Arkansas Made
On what a small, strange state keeps producing
Recently, I was listening to a podcast debate (starts at minute 39) whether Arkansas should even be allowed to have this many people with national ambitions. The comment was meant as a joke. But one of the panelists pushed back with something more interesting. He said Arkansas produces a different kind of education. Not academic but Social. The proximity between regular people and the top of the political pyramid is closer there than almost anywhere else. The governor actually knows her constituents. The panelist proposed that Walmart money created exposure that neighboring southern states don’t have. He said there’s something going on down there that allows people to cut through nationally. He couldn’t quite name it.
I laughed. And then I thought about it for a long time. It reminded me of a story when I noticed that maybe there was something going on in my homestate that allowed me to cut through nationally academically, then in the financial services, then nonprofit, and now venture capital industries.

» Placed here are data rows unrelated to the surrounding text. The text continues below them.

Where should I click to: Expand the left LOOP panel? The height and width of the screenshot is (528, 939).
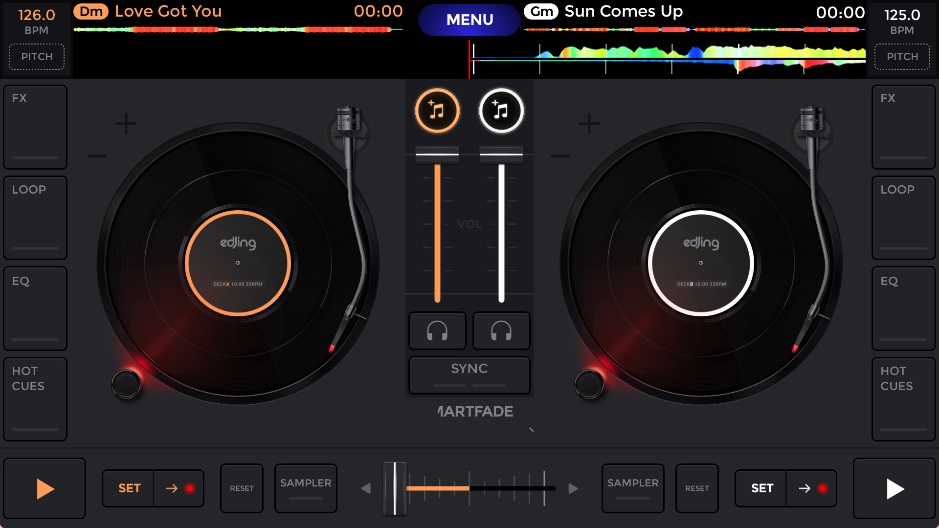35,218
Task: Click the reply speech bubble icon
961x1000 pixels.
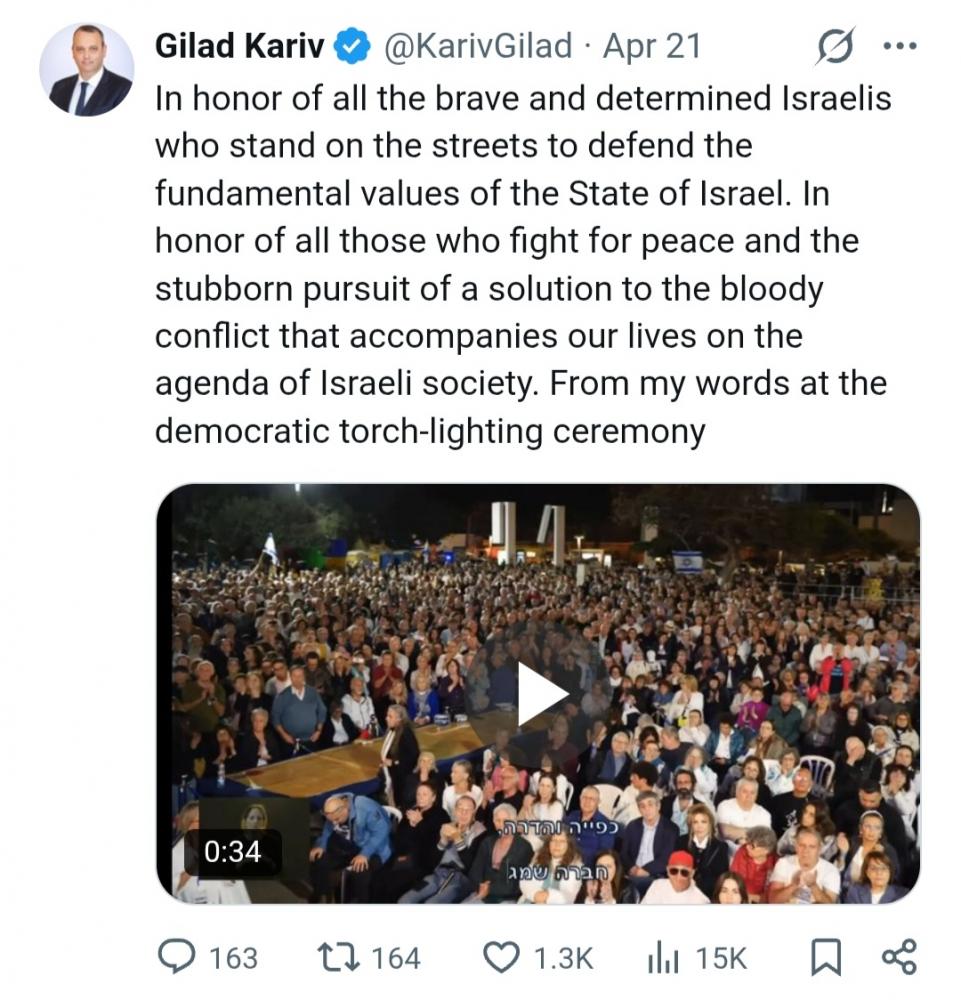Action: coord(178,957)
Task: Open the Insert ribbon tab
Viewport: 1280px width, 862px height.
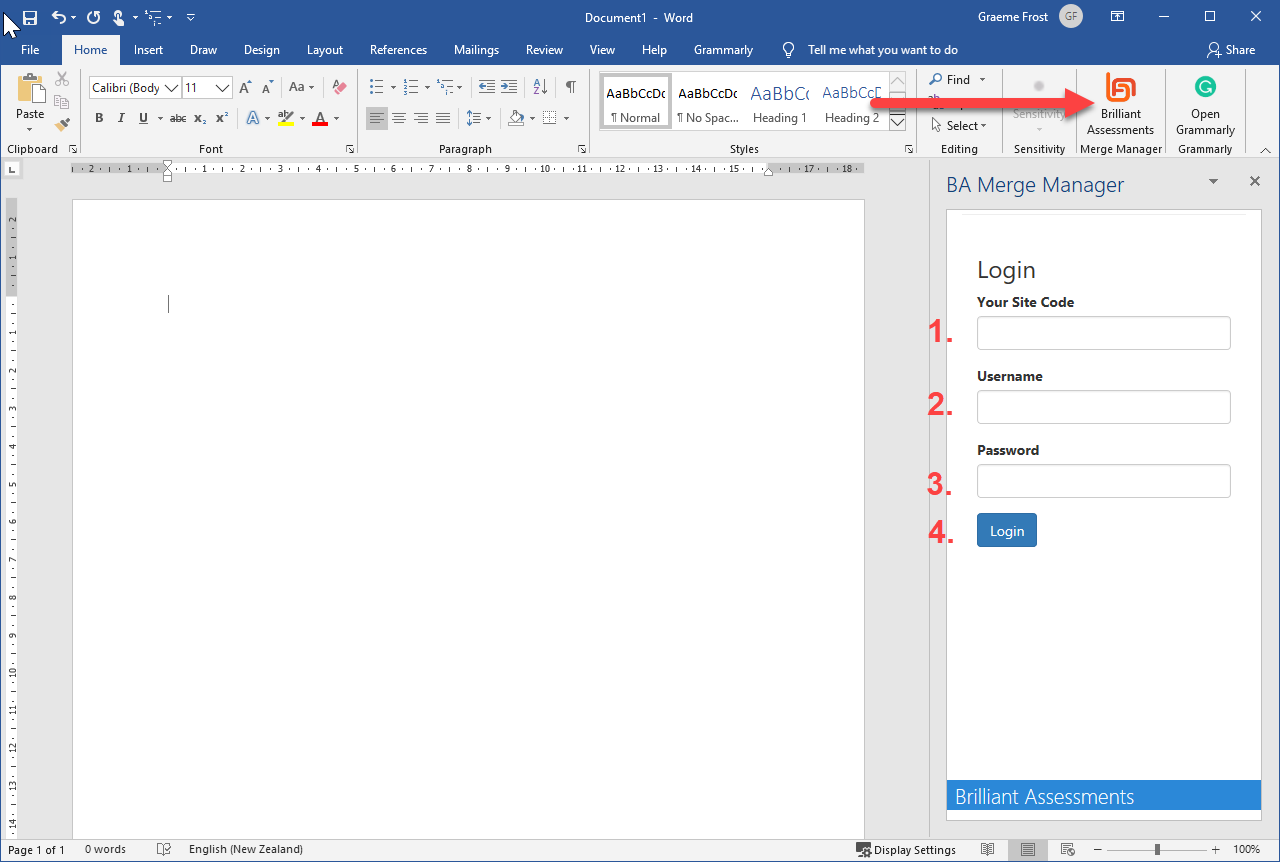Action: click(148, 49)
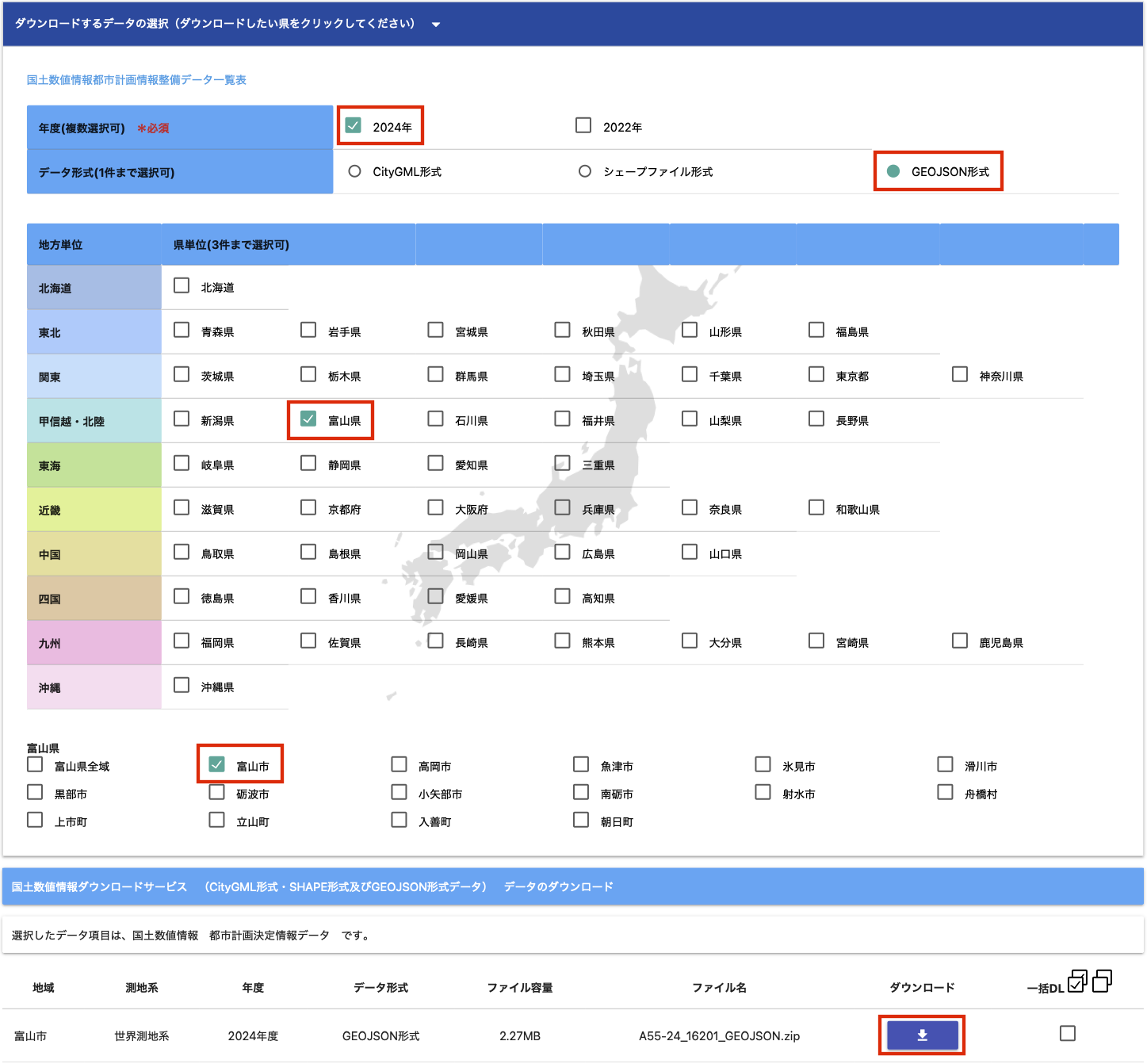Open the 国土数値情報都市計画情報整備データ一覧表 link

click(x=136, y=80)
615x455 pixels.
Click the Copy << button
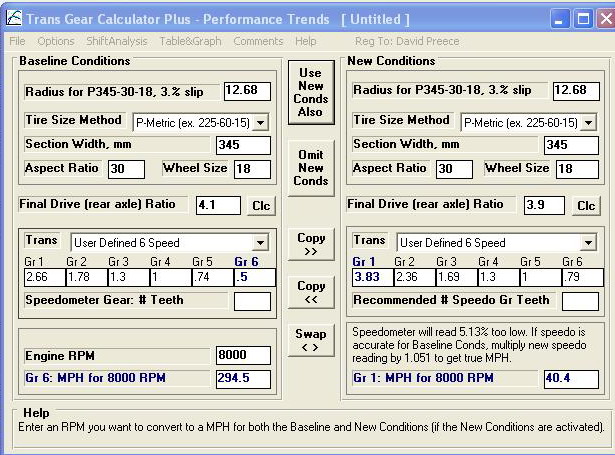tap(310, 292)
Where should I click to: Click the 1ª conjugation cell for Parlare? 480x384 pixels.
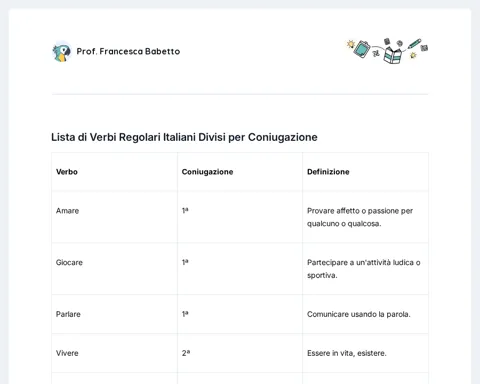tap(240, 314)
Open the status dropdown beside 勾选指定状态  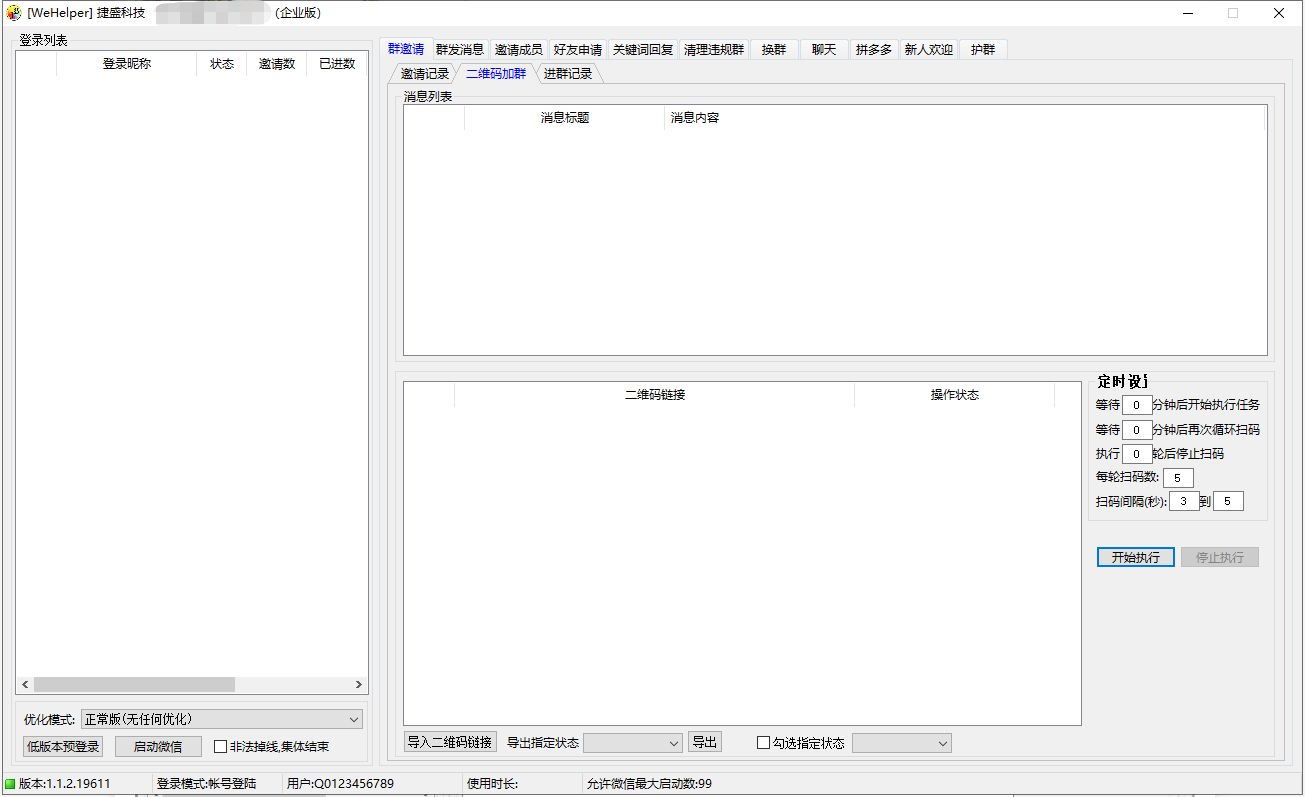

A few years ago, I was having a conversation with an advisory client who was the patriarch of an Oklahoma family office. He’d made his wealth in oil and gas, was about ten years older than me, and was deliberately looking for someone with my profile: raised in the South with those values, trained professionally on the coasts. I had read Boomtown before we started working together, so I understood something of his world. But it wasn’t until he asked me a simple question that I saw the clear difference between our two upbringings in neighboring states.
He asked what it was like growing up in a state where the president was from.
I paused. Not because I didn’t have an answer. Because I’d never thought of it as a question worth asking. It just was. President Clinton grew up fifty minutes from where I grew up. That was a fact of life, not a point of pride. What he was marking as exceptional had always been, to me, background.
That’s the first thing Arkansas teaches you. Exceptional things can feel ordinary. And ordinary places can produce something the world doesn’t see coming.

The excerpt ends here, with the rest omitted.